Each duplicate original of this Decision on the Sanctions, signed by the Delegate, is equally valid and authentic and may serve as such for all legal purposes.
I, the Delegate of the Superintendent of Bankruptcy pursuant to the statutory powers delegated to me under Subsection 14.01(2) of the Act, having weighed and considered all of the foregoing and all of the facts and circumstances in this case, Do Hereby Order as Follows:
- That the Licence of Mr. James Gordon Touchie, Trustee in Bankruptcy, be and it is Hereby Suspended for a period of six weeks, from September 1, to October 15, 2004, during which time he will not be permitted to be appointed and/or act in matters under the Act;
- That the Trustee, Mr.
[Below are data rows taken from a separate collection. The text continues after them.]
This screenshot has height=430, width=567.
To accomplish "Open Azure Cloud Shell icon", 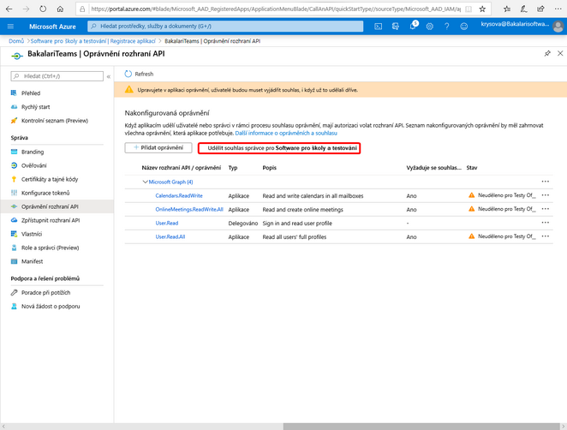I will 378,27.
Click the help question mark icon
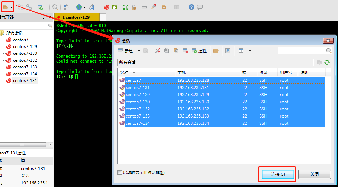Viewport: 338px width, 187px height. pyautogui.click(x=192, y=7)
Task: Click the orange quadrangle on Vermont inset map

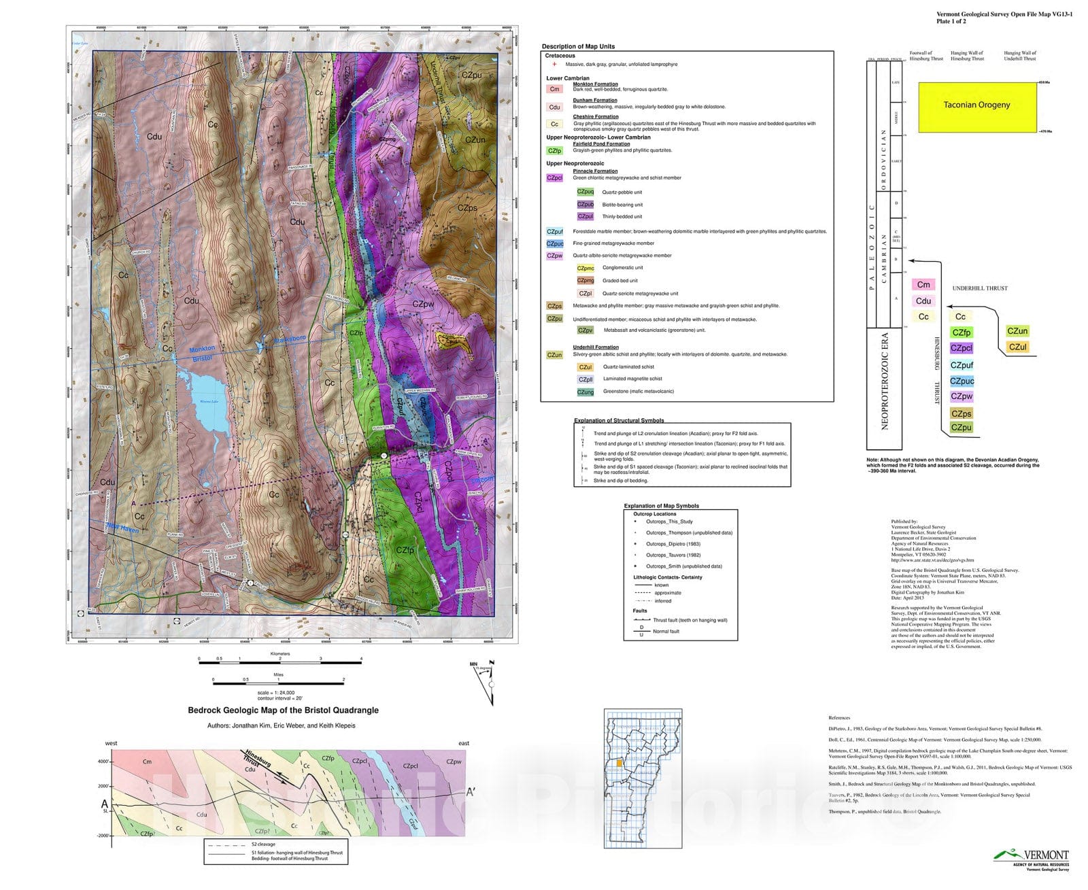Action: click(619, 763)
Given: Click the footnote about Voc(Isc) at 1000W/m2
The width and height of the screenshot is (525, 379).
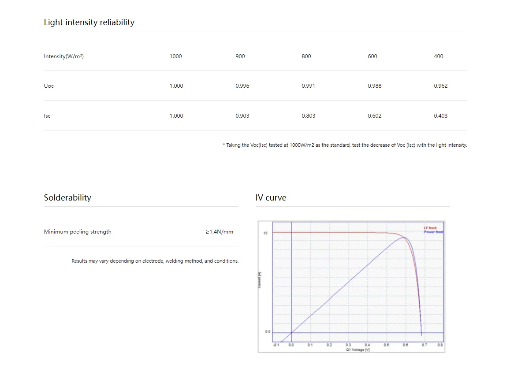Looking at the screenshot, I should (x=345, y=145).
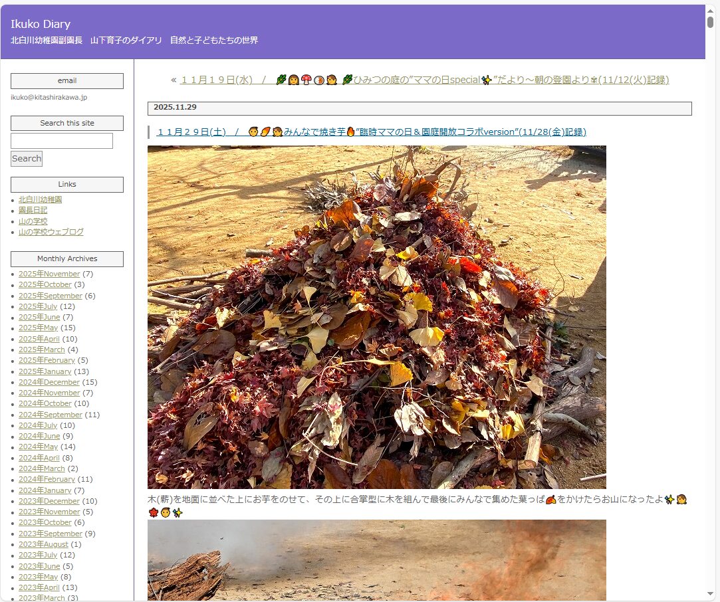Viewport: 720px width, 602px height.
Task: Select the 2024年May archive
Action: point(38,447)
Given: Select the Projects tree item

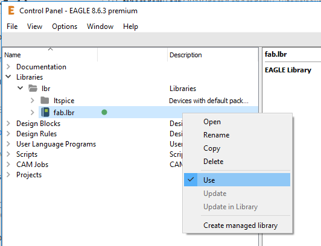Looking at the screenshot, I should coord(29,175).
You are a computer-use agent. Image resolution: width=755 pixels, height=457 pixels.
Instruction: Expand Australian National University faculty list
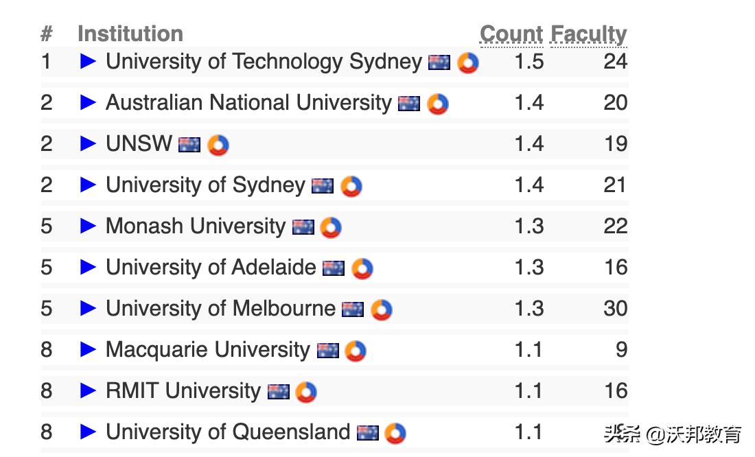point(88,103)
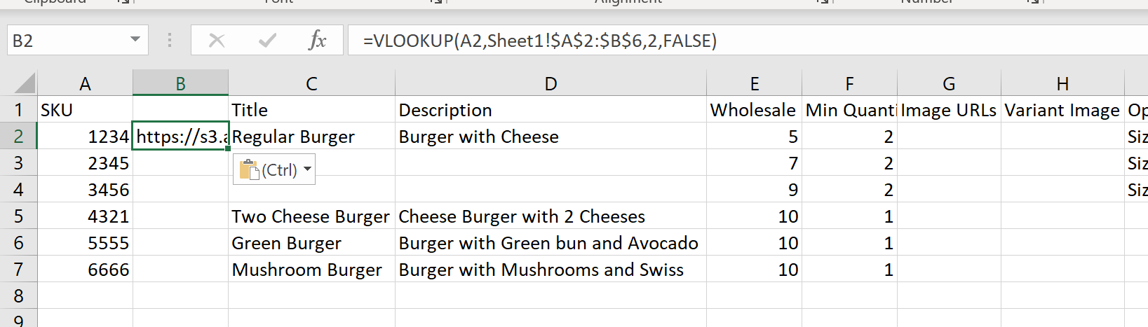
Task: Click inside the VLOOKUP formula text
Action: click(539, 41)
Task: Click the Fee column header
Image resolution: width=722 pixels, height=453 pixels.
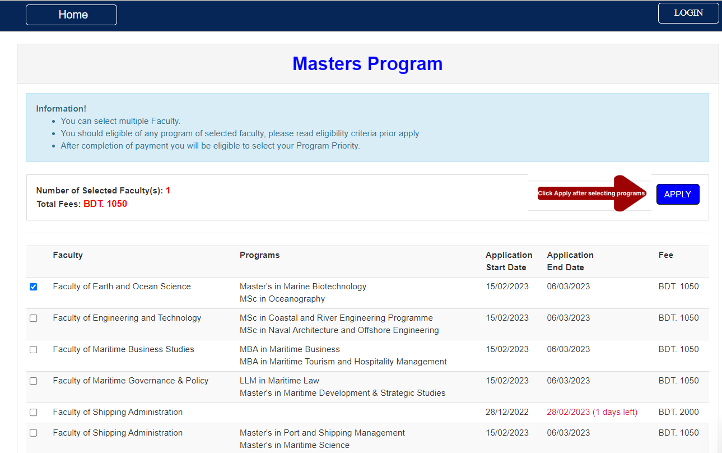Action: 666,255
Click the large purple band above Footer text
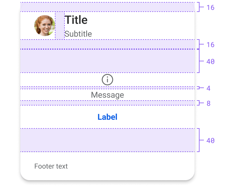Viewport: 230px width, 186px height. coord(107,140)
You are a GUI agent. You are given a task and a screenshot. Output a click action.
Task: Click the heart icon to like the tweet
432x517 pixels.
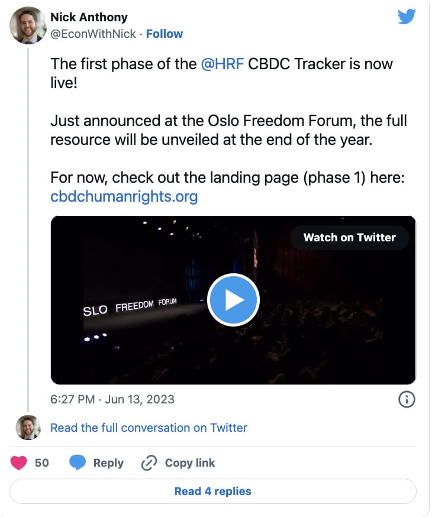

James Gordon Touchie, be and he is Hereby Required to CLose and Tax the Dairy Estates within 120 days of the date of the present Decision on the Sanctions;
- That the Licence of J.G. Touchie & Associates Ltd., the Corporate Trustee, be and it is Hereby Restricted, for a period of One Month, from August 15 to September 15, 2004, to the Administration of Estates to which the Corporate Trustee has been appointed prior to August 15, 2004;
- That for a further period of One Month from September 15 to October 15, 2004, that the Licence of J.G. Touchie & Associates Ltd.. be and it is Hereby Restricted to the Administration of Estates to which the Corporate Trustee has been appointed prior to August 15, 2004. However, the present restriction shall be limited to the Judicial District of Moncton.
- The various provisions of this Order will come into effect on each of the dates stipulated above.
The Honourable Benjamin J. Greenberg, Q.C.
Delegate of the Superintendent
Mr. Tim Hill
Counsel for the Senior Analyst;
Messrs. George L. Cooper and David T. Hashey, Q.C.
Counsel for the Trustees.
This document has been reproduced as submitted by the delegate of the Superintendent of Bankruptcy.